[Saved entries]
[Start]
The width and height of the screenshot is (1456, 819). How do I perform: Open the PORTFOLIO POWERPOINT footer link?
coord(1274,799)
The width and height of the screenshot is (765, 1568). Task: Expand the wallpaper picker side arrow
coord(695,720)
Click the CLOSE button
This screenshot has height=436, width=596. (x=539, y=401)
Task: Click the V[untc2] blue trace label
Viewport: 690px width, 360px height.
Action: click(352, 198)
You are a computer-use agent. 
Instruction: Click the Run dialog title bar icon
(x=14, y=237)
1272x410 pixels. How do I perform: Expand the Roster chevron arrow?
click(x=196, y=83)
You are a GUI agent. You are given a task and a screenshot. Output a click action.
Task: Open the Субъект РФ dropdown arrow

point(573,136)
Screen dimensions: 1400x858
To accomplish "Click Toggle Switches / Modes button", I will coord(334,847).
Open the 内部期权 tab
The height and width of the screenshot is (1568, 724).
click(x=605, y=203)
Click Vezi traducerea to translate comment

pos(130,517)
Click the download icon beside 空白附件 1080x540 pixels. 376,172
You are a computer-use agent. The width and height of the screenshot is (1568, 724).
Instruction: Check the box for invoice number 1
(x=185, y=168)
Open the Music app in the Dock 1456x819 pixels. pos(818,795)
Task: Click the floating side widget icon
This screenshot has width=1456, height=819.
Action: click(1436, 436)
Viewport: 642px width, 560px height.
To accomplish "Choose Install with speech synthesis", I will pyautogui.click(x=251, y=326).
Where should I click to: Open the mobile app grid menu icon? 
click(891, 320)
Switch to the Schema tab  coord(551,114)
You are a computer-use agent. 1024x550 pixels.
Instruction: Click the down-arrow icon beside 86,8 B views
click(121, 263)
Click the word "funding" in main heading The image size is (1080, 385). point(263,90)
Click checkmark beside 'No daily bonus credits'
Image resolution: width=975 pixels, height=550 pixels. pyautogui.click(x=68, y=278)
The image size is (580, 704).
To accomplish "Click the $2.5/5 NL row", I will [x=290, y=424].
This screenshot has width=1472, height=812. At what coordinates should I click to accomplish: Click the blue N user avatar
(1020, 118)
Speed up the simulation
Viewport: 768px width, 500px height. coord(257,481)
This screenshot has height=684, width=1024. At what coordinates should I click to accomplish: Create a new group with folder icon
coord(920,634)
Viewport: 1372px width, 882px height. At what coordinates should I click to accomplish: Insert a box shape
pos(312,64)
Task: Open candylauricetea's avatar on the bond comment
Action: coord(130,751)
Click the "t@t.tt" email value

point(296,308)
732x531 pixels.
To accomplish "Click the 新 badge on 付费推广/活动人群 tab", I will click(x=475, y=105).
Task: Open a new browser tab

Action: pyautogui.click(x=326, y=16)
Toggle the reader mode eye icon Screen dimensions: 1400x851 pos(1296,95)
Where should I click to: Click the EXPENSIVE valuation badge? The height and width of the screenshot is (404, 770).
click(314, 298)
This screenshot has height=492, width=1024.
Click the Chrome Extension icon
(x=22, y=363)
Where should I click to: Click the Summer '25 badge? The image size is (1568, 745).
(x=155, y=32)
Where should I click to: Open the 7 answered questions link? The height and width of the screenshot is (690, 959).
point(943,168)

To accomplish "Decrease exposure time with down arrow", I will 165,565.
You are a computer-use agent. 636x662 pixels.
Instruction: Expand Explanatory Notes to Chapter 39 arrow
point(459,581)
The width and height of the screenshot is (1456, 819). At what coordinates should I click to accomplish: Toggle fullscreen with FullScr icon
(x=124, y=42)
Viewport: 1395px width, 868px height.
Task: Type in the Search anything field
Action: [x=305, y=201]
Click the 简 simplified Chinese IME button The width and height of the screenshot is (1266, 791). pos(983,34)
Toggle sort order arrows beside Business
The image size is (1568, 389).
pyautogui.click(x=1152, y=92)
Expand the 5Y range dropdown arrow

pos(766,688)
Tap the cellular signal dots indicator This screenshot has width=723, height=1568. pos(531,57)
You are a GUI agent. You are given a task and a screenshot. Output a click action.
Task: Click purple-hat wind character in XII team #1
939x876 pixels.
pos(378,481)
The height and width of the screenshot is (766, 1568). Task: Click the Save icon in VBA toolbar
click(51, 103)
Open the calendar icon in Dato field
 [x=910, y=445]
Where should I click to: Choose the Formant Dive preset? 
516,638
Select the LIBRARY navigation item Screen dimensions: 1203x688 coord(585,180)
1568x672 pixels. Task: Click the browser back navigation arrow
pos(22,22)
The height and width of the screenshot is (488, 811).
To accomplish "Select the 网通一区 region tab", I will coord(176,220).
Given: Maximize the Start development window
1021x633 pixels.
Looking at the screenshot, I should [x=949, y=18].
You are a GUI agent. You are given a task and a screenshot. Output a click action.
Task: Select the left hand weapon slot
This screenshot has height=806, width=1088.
[End]
_Instructions for the task_
Print the lines of the records above verbatim, covering the stretch from the line that contains "1568x672 pixels. Task: Click" through the end of the records.

_The reply_
1568x672 pixels. Task: Click the browser back navigation arrow
pos(22,22)
The height and width of the screenshot is (488, 811).
To accomplish "Select the 网通一区 region tab", I will coord(176,220).
Given: Maximize the Start development window
1021x633 pixels.
Looking at the screenshot, I should [x=949, y=18].
You are a GUI agent. You are given a task and a screenshot. Output a click action.
Task: Select the left hand weapon slot
This screenshot has height=806, width=1088.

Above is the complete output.